M. Colin J. Bennett (témoignage à titre personnel): Je vous remercie beaucoup. Je vous suis très reconnaissant de l'occasion qui m'est donnée de prendre la parole ici ce matin.

Je suis professeur agrégé au département de sciences politiques de l'Université de Victoria. Depuis près de 20 ans, j'étudie la question de la protection des renseignements personnels dans diverses sociétés occidentales. J'ai par conséquent un point de vue passablement différent de celui qu'ont présenté les autres témoins de ce matin. J'ai signé deux ou trois livres sur la question.

Au fil des ans, j'ai également agi comme défenseur du droit à la protection des renseignements personnels ainsi que comme expert-conseil auprès d'organisations internationales et d'Industrie Canada et d'une ou deux organisations du secteur privé.

• 0930

Plus récemment, j'ai cosigné un rapport sur les normes de conformité contenues dans la directive sur la protection des données de l'Union européenne, dont j'aimerais dire un mot.

Les membres du comité ont reçu une multitude de conseils quant au libellé du projet de loi C-54, sa portée, les définitions et les diverses exemptions. Si le libellé législatif revêt bien entendu une importance cruciale, j'estime que l'efficacité de la politique canadienne en matière de protection des renseignements personnels sera fonction de certains autres facteurs, et ce sont ces facteurs que j'aimerais aborder devant vous dans le contexte du projet de loi C-54: premièrement, la capacité du régime de favoriser l'adoption volontaire de principes régissant la protection des renseignements personnels; deuxièmement, l'utilisation de toute la gamme des approches et des instruments susceptibles d'assurer la protection des renseignements personnels; troisièmement, la capacité du commissaire à la protection de la vie privée d'appliquer ce que j'appelle une approche consistant à prévenir ou encore des mesures proactives; enfin, le niveau d'harmonisation des politiques au Canada ainsi qu'entre les normes canadiennes et internationales.

À la lumière de ces leçons, j'aimerais simplement dire quelques mots au sujet du lien entre le projet de loi C-54 et la norme de la CSA, des pouvoirs et des responsabilités du commissaire à la protection de la vie privée et des répercussions internationales.

À l'instar de nombreux intervenants, je pense qu'il est tout à fait acceptable que le projet de loi C-54 et les principes qui le sous-tendent s'inspirent du code modèle de la CSA. La norme relative à la protection des renseignements personnels constitue une innovation dans la mesure où elle est, à ma connaissance, la première norme admissible en son genre au monde, et nous ne devons pas l'oublier. On peut la citer dans des contrats nationaux et, fait plus important, internationaux. Sans la négociation de la norme, le débat en cours au Canada ne serait pas aussi avancé.

=====

#### Consignes de travail:
Rédigez la suite du témoignage sur la protection des renseignements personnels et le projet de loi C-54, en partant de sa dernière phrase.

#### Données fournies:
=====

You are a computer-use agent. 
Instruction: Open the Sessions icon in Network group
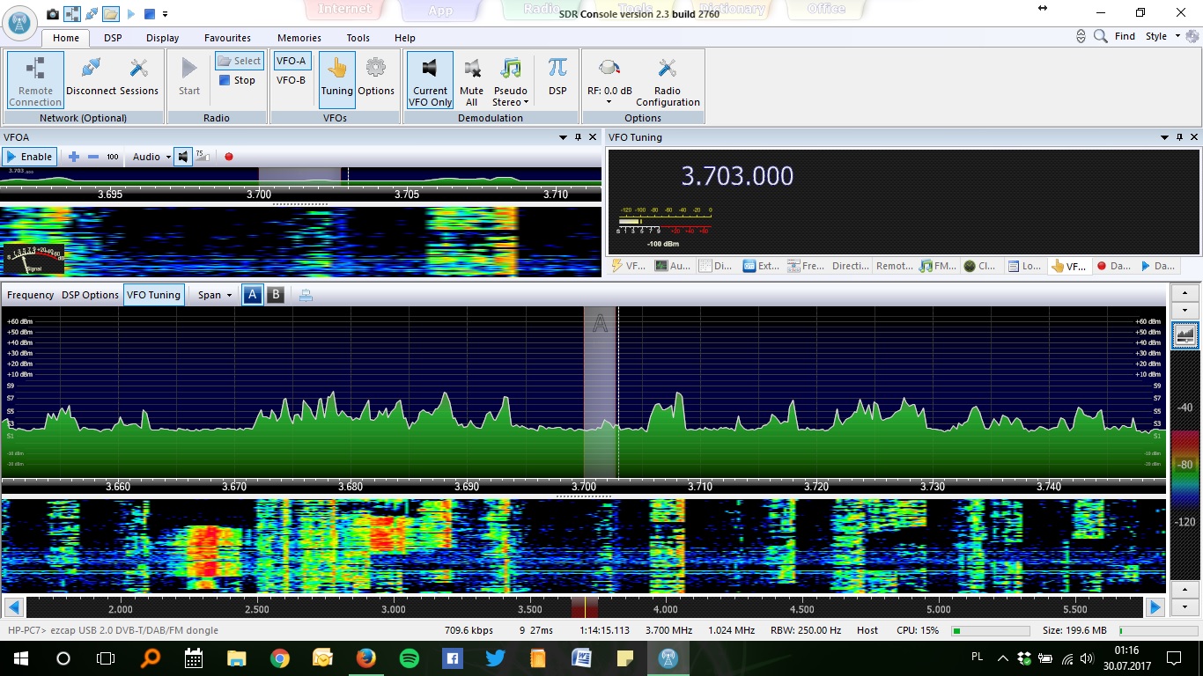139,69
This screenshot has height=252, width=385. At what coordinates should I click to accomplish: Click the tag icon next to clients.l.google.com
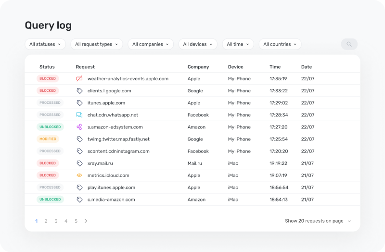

=====

#### Réponse à l'exercice:
Ailleurs, j'ai écrit que le Canada s'est, dans les faits, doté d'un régime de protection des données suivant une démarche ascendante. La norme de la CSA repose sur des codes de pratique existants, et le cadre législatif s'inspire de la norme de la CSA. À mon avis, cette approche serait susceptible de favoriser la mise en place d'un régime plus efficace de protection des données que ne le ferait un modèle hiérarchique et directif imposé par la loi ou acquis.

Il est donc très important qu'on évite de conclure que la norme de la CSA, telle qu'on la retrouve dans les codes sectionnels et organisationnels dont elle est à l'origine, peut maintenant sombrer dans l'oubli. Il serait peut-être trop tentant de penser que la norme a fait ce qu'elle devait faire en servant de modèle aux dispositions législatives, mais je pense qu'il s'agit là d'une approche à courte vue dans la mesure où elle fait abstraction du rôle crucial que la norme peut jouer dans la mise en oeuvre du projet de loi C-54.

Il existe actuellement des mécanismes ayant pour but de veiller à ce que les utilisateurs de données dans les organisations—non pas dans les associations commerciales sectorielles, mais bien dans les organisations—disent ce qu'ils font et fassent ce qu'ils disent. On peut encourager aujourd'hui l'inscription à la norme Q-830, et on pourra continuer de le faire après l'entrée en vigueur du projet de loi C-54.

Une fois qu'une organisation est inscrite à la norme, le code de la CSA cesse de devenir un mécanisme volontaire. L'organisation doit produire un code et une série connexe de lignes directrices opérationnelles. En outre, ses pratiques de conformité font l'objet de vérifications régulières et indépendantes effectuées par un registraire accrédité.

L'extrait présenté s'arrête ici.